The Lake Turkana area was clearly teeming with wildlife, which helps Anthropologists gain insight about how 1470 and his counterparts would have lived. The area was much wetter than it is now, with the waterside ecology being typical of where scientists have found hominid fossils in East Africa. The fossil record at Lake Turkana suggests that the three principal hominids coexisted for one million years at a minimum, and very likely much longer, as they had very different food tastes which would mean minimal competition. It is this competition for food that would eventually lead to one group surviving while another dies off.

The authors also emphasize the difficulties of fossil dating in this chapter, placing an emphasis on the East African sites being so useful because their fossils can be dated more reliably due to the volcanic ash layering from the Olduvai to the Hadar. This dating allowed them to confidently confirm that claim that the principal hominids were all present with each other, which is confirmed with other supporting factors. This period during the 1970’s was extremely rich in this strip of Africa, leading conclusions to be drawn that have taught us nearly all we know about our hominid ancestors to date.  These discoveries also allowed Leakey to claim, with full confidence, that Homo erectus was African born and then made the journey into Asia, and later into Europe.

Chapter 6–LESSONS FROM BONES AND STONES

Chapter 6 reveals some truths about early hominids that were also ascertained through the study of these fossil findings. The first mentioned is that the angle between the knee and the shaft of the thigh was within modern human range, which led Owen Lovejoy to be able to say that our ancestors were walking upright as early as 3.5 mya. This meant that at least one type of hominid was walking around the Pliocene landscape upright. Lovejoy also reluctantly suggests that it may have been Homo who struggled with upright walking at first, debunking prior misconceptions about bipedalism being an advantage that allowed Homo to survive longer than australopithecines.

The teeth of the different early primates allowed these scientists to determine that they likely had much different diets. Yet, it was a commonality that they would live in social groups while individuals would have fed themselves, similar to how many primate groups function even today. Life among our Homo ancestors was probably significantly different, with the development of stone tools prevailing at least 2.5 mya. As time went on, the complexity of these tools became greater and greater.

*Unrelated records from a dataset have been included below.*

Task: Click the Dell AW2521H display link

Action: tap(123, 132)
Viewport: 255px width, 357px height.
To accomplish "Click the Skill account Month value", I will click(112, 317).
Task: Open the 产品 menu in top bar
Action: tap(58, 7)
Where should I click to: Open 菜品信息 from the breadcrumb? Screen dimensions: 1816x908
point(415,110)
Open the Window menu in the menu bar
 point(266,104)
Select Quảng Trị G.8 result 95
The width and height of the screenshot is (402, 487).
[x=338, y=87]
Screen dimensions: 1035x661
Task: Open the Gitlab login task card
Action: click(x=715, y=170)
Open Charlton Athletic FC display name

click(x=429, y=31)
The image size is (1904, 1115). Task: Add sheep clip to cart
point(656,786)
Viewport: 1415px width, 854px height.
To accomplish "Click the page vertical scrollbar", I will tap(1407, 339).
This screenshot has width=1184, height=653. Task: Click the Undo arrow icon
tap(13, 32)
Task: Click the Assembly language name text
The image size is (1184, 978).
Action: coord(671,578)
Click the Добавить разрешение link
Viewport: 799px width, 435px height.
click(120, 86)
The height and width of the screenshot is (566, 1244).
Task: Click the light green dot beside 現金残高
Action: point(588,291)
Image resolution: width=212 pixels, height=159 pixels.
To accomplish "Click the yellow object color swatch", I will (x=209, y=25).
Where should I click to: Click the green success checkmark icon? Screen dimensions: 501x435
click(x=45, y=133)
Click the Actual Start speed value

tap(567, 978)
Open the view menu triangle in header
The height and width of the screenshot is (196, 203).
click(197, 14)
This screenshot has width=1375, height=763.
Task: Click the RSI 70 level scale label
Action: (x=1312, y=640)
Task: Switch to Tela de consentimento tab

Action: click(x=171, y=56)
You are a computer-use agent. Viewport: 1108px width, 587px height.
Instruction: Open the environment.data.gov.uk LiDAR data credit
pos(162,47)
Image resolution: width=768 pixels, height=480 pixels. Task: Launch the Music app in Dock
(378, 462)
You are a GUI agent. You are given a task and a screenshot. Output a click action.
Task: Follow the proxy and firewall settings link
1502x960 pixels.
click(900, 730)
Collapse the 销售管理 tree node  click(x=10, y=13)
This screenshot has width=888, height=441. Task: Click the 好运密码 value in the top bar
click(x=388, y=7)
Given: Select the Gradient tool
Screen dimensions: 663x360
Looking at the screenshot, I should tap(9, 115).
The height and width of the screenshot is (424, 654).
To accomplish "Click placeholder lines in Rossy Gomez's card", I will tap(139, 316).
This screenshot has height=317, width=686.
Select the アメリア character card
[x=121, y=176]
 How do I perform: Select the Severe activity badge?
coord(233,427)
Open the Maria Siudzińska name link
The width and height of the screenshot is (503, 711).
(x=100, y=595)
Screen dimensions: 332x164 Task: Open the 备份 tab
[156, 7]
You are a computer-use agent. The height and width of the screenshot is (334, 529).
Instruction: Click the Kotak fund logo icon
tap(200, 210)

Often, these hominids would have had to travel miles to find the right stones, which would have required significant planning as well as effort. Moreover, they knew how to retouch the tools to be used more often. The oldest of these man-made tools have been found at the Hadar Site. Yet, the most extensive collection is from the Olduvai Gorge in Tanzania, leading this period of stone tool-making to be named “Oldowan”. As the technology developed, the “Acheulian” age came about, best known for the hand-axes that were commonly used.